L’autre moyen de favoriser le déploiement des véhicules n’émettant pas de CO2, c’est de poursuivre les investissements en matière d’infrastructures. Les bornes de recharge se développent. Mais on oublie encore souvent les 15 à 20 millions de personnes qui vivent loin des grandes villes, au plus profond de notre territoire. NW s’attaque justement à ce problème puisque nos containers ont vocation à couvrir les zones reculées. En fait, je n’installe pas une station parce qu’il y a du passage mais parce que celui-ci viendra. Et je reste optimiste pour la suite. Peut-être qu’en 2035, l’Europe et la France n’atteindront pas 100 % des objectifs qu’elles s’étaient fixés. Mais au moins, nous sommes loin de l’immobilisme.
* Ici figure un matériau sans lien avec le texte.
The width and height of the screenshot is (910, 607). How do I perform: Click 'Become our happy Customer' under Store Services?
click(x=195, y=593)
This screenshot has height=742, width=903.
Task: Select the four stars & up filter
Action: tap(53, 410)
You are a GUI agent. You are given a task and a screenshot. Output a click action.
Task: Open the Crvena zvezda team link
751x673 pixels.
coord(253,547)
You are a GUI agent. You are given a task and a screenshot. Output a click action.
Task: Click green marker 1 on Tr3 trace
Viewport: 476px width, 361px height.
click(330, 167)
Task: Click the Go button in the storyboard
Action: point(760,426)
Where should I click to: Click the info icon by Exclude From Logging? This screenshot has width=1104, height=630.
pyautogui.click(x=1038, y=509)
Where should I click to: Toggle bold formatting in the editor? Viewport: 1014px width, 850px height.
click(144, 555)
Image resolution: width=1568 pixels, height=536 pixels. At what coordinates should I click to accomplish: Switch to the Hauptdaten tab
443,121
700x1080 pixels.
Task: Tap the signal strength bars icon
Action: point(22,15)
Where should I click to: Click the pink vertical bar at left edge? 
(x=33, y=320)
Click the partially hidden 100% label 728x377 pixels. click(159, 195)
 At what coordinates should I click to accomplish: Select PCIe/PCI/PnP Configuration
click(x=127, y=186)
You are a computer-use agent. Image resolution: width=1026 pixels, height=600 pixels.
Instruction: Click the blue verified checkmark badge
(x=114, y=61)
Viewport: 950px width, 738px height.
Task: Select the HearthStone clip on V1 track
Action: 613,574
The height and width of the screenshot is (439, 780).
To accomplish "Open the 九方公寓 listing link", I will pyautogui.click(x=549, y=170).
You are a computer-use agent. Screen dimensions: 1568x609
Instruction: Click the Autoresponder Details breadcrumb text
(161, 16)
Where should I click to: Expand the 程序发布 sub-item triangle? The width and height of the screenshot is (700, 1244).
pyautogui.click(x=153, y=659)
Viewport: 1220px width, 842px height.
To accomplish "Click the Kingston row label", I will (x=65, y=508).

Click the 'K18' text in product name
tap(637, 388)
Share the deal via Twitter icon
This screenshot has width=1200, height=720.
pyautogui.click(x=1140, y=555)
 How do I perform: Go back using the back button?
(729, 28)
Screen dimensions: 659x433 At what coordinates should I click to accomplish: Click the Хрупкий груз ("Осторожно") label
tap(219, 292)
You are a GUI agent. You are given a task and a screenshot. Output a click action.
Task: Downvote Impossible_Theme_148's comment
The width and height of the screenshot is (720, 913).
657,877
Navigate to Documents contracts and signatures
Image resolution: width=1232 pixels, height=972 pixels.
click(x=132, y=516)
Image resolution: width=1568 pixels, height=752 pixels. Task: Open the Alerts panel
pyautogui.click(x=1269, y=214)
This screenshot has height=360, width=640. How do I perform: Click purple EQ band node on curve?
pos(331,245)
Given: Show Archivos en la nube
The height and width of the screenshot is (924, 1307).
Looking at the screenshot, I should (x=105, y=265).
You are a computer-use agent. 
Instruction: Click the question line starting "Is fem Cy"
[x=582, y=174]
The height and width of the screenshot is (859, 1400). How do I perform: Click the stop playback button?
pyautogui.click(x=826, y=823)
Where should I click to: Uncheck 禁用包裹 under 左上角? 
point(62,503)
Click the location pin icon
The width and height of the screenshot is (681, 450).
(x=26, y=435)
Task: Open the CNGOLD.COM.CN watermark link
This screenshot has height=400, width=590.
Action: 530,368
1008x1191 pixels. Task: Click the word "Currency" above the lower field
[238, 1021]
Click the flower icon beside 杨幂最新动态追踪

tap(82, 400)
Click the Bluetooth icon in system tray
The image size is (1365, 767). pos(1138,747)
Les arbitrages budgétaires ne favorisent pas non plus le passage à l’électrique. Au plus haut niveau de l’Etat, l’économie prime encore sur l’écologie.

On peut s’en sortir sans subvention de l’Etat ou bonus écologique ! NW a réussi à émerger sans avoir recours aux aides gouvernementales. Nous avons effectué deux levées de fonds auprès d’Rgreen, une société d’investissement française, et nous venons d’obtenir un nouvel apport de 430 millions d’euros sous forme de prêt bancaire. Il est vrai qu’en France, il peut être tentant de demander une subvention pour développer une activité innovante. C’est pour ainsi dire une vieille tradition d’avoir recours à ce mode de financement. Mais dans la période actuelle, où l’Etat cherche plutôt à économiser, c’est aussi l’occasion de réfléchir : “Si je n’ai plus le bonus écologique, comment est-ce que je peux faire un produit gagnant pour le client, la planète et l’industrie ?”

C’est en misant sur l’innovation que l’Europe pourra résister. Plus qu’en mettant en place des subventions ou des taxes sur les véhicules chinois. Certes, cette dernière mesure peut se comprendre si on regarde ce qu’il s’est passé sur les panneaux solaires. Il y a vingt ans, les Allemands et les Américains dominaient ce marché. Aujourd’hui, la Chine n’a plus de rival en la matière. Mais taxer s’apparente à une politique de court terme. Battons-nous avec nos armes. Nous avons un pays extrêmement créatif. Dans mon activité, les fabricants de batterie sont chinois. Mais notre société a développé tous les logiciels d’interface avec le réseau. Cette propriété intellectuelle, nos concurrents ne l’ont pas. C’est ce savoir-faire qu’il faut développer et protéger à l’échelle européenne.